Whatever view one holds of that government, and the pages of this paper have always been open to its principled opponents, it is a matter for the Iranian people alone to change it.
Nor can it be argued with a straight face that Iran is menacing Britain with attack. There is no such threat.
One difference between 2003 and today is that Starmer appears to have been supplied with unvarnished legal advice spelling out the lawlessness of any British participation in attacking Iran.
In the run-up to the Iraq war, then attorney-general Lord Goldsmith allowed Downing Street to browbeat him into agreeing that UN authority, which was not forthcoming, was unnecessary before invading.
His present-day successor, Richard Hermer, is understood to have told Starmer that for Britain to do anything beyond protecting allies from attack would breach international law.
That ought to be the end of the matter, but here the continuities with 2003 take over. Above all, we have a Labour Prime Minister desperate to keep in with a belligerent administration in Washington.
If Trump does decide to join in Netanyahu’s barbarous onslaught on Iran, he may well ask for British assistance. Indeed, London would have to sanction the use of the British base in Diego Garcia, home to the bombers the US would likely deploy.
Nothing we know about Starmer suggests he would be inclined to turn down such a request from Trump, whose capacity for resentment at being thus snubbed could easily doom the fragile Anglo-US trade deal.
Moreover, Starmer has already proved that his support for international law is strictly contingent, as he has consistently failed to call out the manifold and egregious violations carried out by Israel in Gaza on a daily basis.
International law is for others, not the US and its warmongering allies, it seems.
Already, Britain is dipping its toe — or even a whole leg — in the waters of war, despite the government’s stated preference for a diplomatic resolution.
In a masterpiece of Orwellian double-speak, Defence Secretary John Healey announced the dispatch of more RAF fighters to the region in order to “reinforce the urgent need for de-escalation.”
So Britain escalates in order to … de-escalate. Clearly, the spirit of the “dodgy dossiers” and manufactured “intelligence” which greased the path to war in 2003 is still abroad.
The anti-war movement is right to demand that Britain stays out of the conflict, which means doing nothing to protect Israel from the consequences of its own aggression.
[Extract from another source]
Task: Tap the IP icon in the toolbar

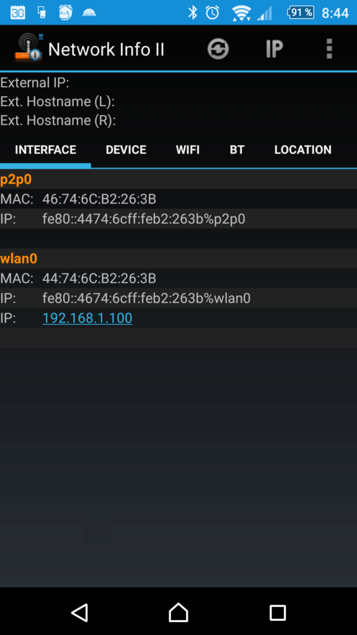Action: point(274,49)
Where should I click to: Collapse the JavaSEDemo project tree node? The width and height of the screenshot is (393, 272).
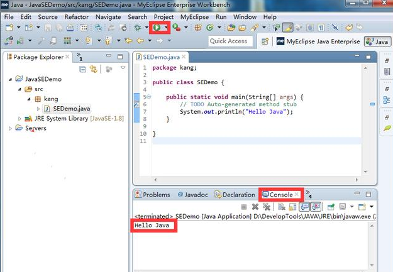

It also means turning down flat any demand from Trump to embroil British forces in the conflict, or to use British bases for his own military intervention.
Opposition to such wars is perhaps the only remaining pledge from among the ten on which Starmer fraudulently secured the Labour leadership in 2020, which he has not already explicitly broken or reversed, although his support for Israel’s genocide in Gaza has long since breached the essence of it.
If he brushes aside Hermer’s warnings against attacking Iran, he will stand damned as a Blair-type war criminal, fit only for The Hague tribunal.